Catherine Holly, an HCA’s spokesperson, did not provide the total number of staff infected across its facilities, but wrote in an email: “As COVID cases continue to increase in South Florida, staffing is a top priority for all hospitals. We are actively working to ensure our caregivers have the support they need to safely and effectively care for our patients, including bringing in additional nurses from our sister facilities in other markets, optimizing recruitment to expand staffing and contracting local and national nursing support.”

Some unions representing hospital employees tell NBC 6 they feel out of the loop. 

Rublas Ruiz, a critical care nurse at Kendall Regional Medical Center, says the spread of the virus among health care workers has impacted staffing.
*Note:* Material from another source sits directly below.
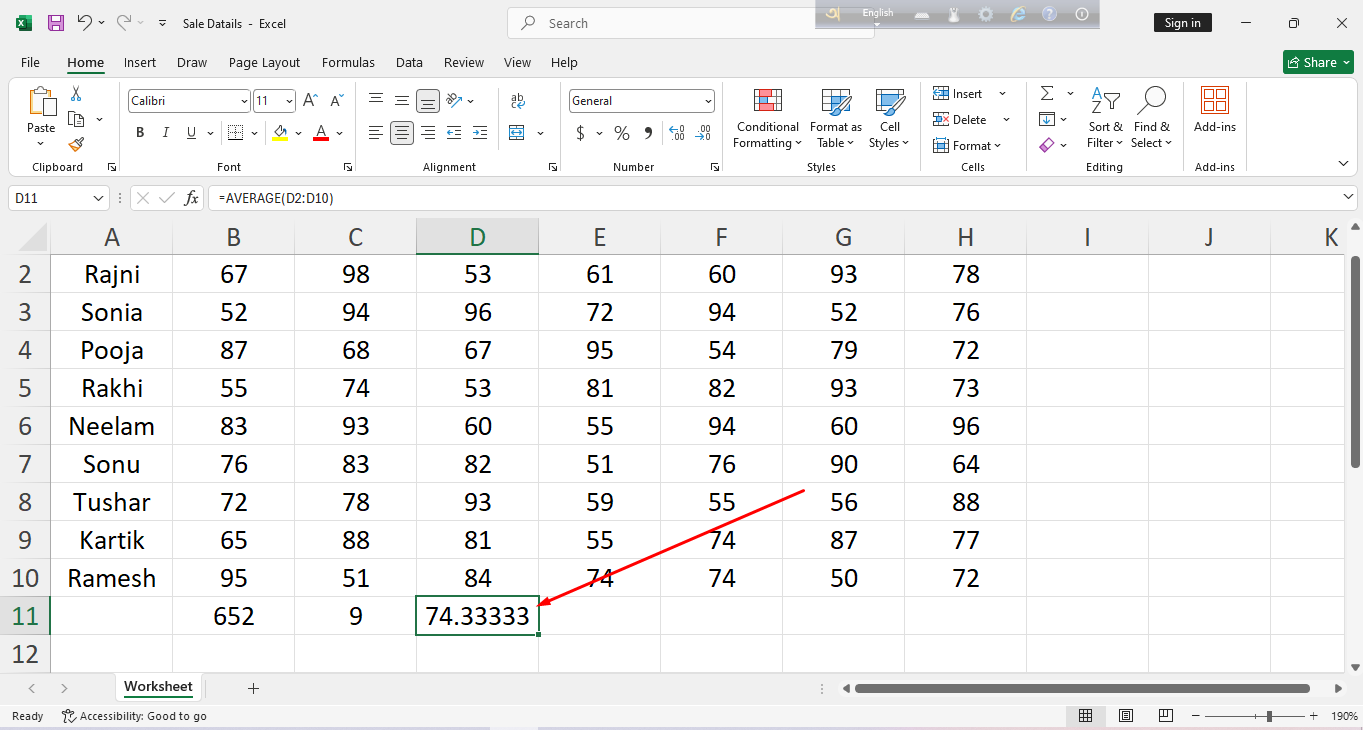Toggle Center horizontal alignment

click(x=402, y=133)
“A lot of our workers in the hospital have been infected with the virus and not being able to go to work,” Ruiz said, adding the nurse-to-patient ratio increased from two to three patients per nurse.

Rublas Ruiz is an ICU nurse at Kendall Regional Medical Center.

Ruiz says it’s been an ongoing battle for him and his colleagues.

“It’s been really sad. I have been there since the beginning of the pandemic,” Ruiz said. “We have done a lot to try to save these patients and sometimes you cannot do much for them.”

Sulayman says leaders and workers from Jackson are fighting the virus with everything they have but they need help from the community.

“We are doing the best we can but we cannot do this alone. We will lose this battle,” Sulayman said. “We are in a crisis situation.” 

Despite her own experience, Sulayman says she is eager to return to work.

“I’m just trying to get complete strength because what I am about to walk into is a war zone,” Sulayman said.